Set down, word for word, the line with "Instruction: Click the" and the lines after it through the final line of the data below, without pictures.

-- EXTRACTED RECORDS follows --

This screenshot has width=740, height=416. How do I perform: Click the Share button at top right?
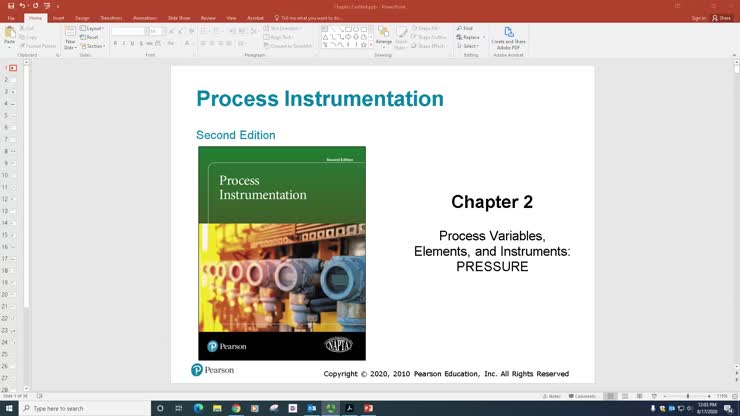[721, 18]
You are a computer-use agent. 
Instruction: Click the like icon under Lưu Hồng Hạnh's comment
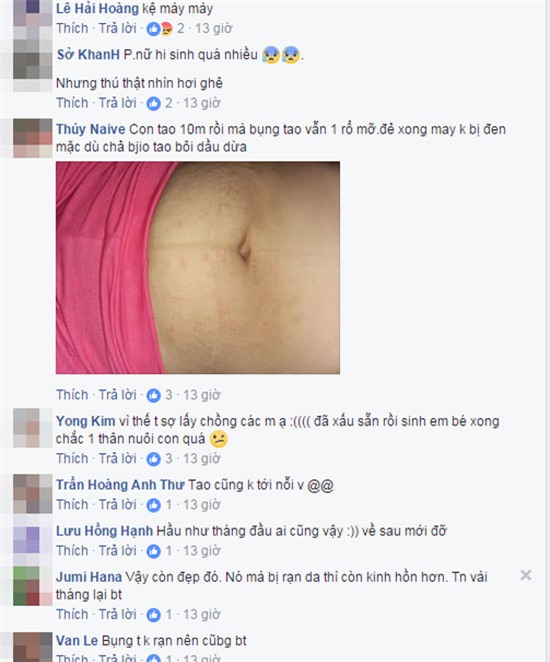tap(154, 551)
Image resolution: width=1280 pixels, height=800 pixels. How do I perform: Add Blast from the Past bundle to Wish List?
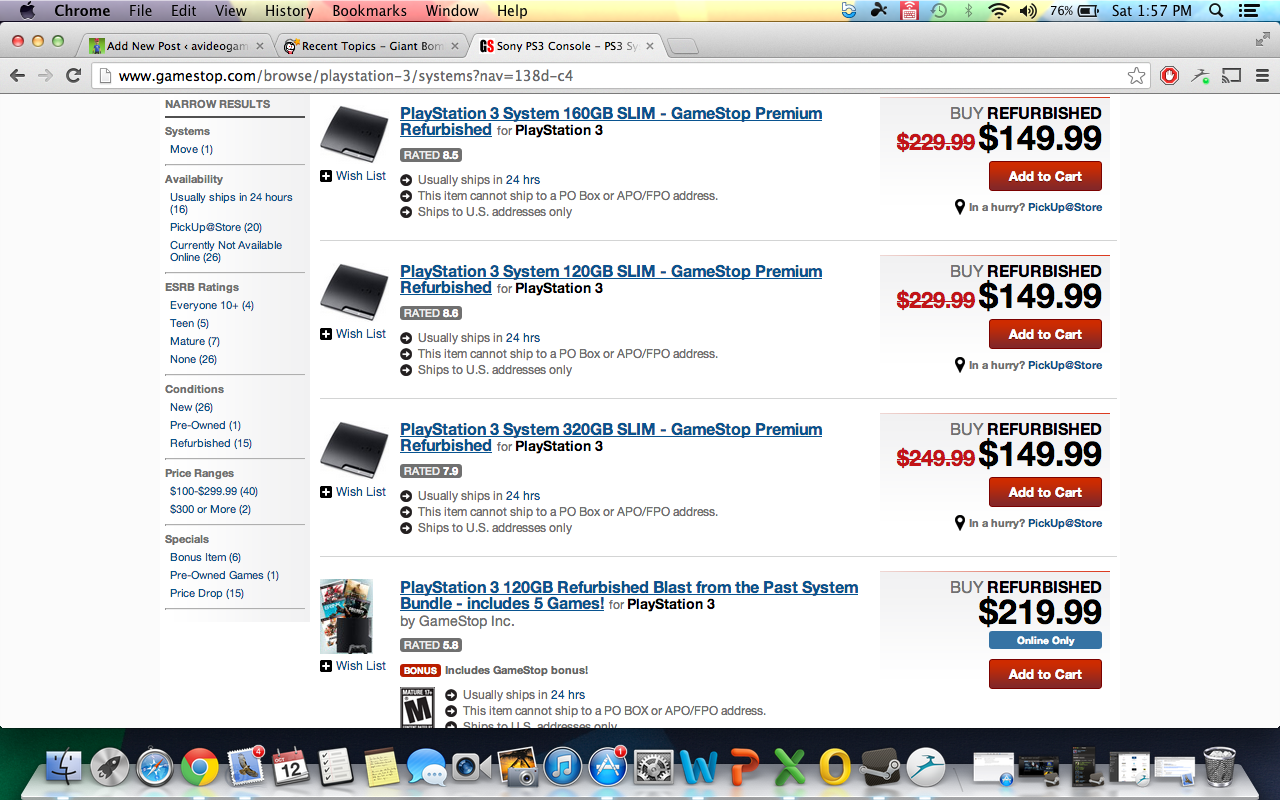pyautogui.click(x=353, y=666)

-- EXTRACTED RECORDS concluded --

_YOUR SOLUTION_:
Instruction: Click the like icon under Lưu Hồng Hạnh's comment
tap(154, 551)
Image resolution: width=1280 pixels, height=800 pixels. How do I perform: Add Blast from the Past bundle to Wish List?
pyautogui.click(x=353, y=666)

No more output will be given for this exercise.